▸ Activity
Nothing but the lines from the one with "Click the Takip Et follow link" down to the one with "Open 下載 (Downloads) in the sidebar" should be returned, exactly and with both ends included, from the material below.

▸ Data to use
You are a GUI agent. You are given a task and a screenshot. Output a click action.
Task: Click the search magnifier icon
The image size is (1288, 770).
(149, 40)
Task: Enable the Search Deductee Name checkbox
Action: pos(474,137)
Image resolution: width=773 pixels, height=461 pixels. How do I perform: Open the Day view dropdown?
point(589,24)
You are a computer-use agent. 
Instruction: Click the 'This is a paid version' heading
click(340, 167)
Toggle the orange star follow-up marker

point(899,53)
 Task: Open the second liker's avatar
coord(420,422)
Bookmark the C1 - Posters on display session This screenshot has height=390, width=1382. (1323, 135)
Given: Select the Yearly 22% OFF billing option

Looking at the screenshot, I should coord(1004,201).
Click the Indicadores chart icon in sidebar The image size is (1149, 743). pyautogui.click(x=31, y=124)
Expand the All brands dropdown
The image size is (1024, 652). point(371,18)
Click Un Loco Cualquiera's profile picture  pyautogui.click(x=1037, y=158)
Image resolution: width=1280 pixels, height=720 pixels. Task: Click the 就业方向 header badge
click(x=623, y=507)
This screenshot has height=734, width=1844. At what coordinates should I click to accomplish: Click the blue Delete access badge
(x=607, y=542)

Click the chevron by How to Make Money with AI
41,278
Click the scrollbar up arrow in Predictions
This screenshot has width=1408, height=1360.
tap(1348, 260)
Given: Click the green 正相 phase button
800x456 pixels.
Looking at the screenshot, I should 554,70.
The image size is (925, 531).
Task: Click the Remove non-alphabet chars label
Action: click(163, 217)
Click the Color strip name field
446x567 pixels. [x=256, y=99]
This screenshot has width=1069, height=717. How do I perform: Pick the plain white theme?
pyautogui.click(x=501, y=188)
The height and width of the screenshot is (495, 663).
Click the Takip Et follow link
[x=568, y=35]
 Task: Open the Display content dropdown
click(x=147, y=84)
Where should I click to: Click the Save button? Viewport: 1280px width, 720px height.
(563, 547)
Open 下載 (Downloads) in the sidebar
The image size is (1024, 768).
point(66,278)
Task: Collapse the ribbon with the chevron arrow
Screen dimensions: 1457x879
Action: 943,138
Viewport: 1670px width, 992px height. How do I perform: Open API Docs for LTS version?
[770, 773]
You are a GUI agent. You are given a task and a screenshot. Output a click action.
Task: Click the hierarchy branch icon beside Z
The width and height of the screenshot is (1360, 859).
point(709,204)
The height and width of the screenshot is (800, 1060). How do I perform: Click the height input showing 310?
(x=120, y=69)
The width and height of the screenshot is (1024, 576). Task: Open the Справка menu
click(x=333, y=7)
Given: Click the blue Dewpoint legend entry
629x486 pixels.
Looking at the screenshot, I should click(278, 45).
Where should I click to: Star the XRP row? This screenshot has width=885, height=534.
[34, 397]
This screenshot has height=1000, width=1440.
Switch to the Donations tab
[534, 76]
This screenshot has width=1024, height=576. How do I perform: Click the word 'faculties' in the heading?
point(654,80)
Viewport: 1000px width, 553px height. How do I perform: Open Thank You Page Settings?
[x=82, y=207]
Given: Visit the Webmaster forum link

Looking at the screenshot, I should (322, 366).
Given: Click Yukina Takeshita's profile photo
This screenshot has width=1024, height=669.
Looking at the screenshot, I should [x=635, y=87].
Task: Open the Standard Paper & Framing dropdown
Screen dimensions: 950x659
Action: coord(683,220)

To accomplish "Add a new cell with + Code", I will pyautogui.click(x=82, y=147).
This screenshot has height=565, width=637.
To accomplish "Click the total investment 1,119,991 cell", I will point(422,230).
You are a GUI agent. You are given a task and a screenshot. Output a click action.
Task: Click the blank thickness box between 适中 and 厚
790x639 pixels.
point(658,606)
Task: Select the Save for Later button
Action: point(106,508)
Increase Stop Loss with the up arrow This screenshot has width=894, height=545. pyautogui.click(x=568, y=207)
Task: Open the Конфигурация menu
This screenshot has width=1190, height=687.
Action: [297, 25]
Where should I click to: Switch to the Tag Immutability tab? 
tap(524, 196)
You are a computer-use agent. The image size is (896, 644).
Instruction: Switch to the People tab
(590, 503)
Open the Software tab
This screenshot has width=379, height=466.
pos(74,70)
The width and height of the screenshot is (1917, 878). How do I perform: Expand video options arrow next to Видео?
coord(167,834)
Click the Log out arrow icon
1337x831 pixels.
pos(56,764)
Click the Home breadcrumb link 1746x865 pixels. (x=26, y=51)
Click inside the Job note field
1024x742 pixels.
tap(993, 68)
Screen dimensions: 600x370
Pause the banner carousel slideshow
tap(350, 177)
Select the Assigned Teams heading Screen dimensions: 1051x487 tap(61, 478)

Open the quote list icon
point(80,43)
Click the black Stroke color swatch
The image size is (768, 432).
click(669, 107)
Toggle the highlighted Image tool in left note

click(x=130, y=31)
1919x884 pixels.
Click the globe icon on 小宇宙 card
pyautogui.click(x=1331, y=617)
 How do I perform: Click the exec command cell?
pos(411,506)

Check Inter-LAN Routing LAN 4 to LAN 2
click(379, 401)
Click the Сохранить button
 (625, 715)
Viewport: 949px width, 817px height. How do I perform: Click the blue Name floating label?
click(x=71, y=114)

▸ Answer below
Click the Takip Et follow link
[x=568, y=35]
 Task: Open the Display content dropdown
click(x=147, y=84)
Where should I click to: Click the Save button? Viewport: 1280px width, 720px height.
(563, 547)
Open 下載 (Downloads) in the sidebar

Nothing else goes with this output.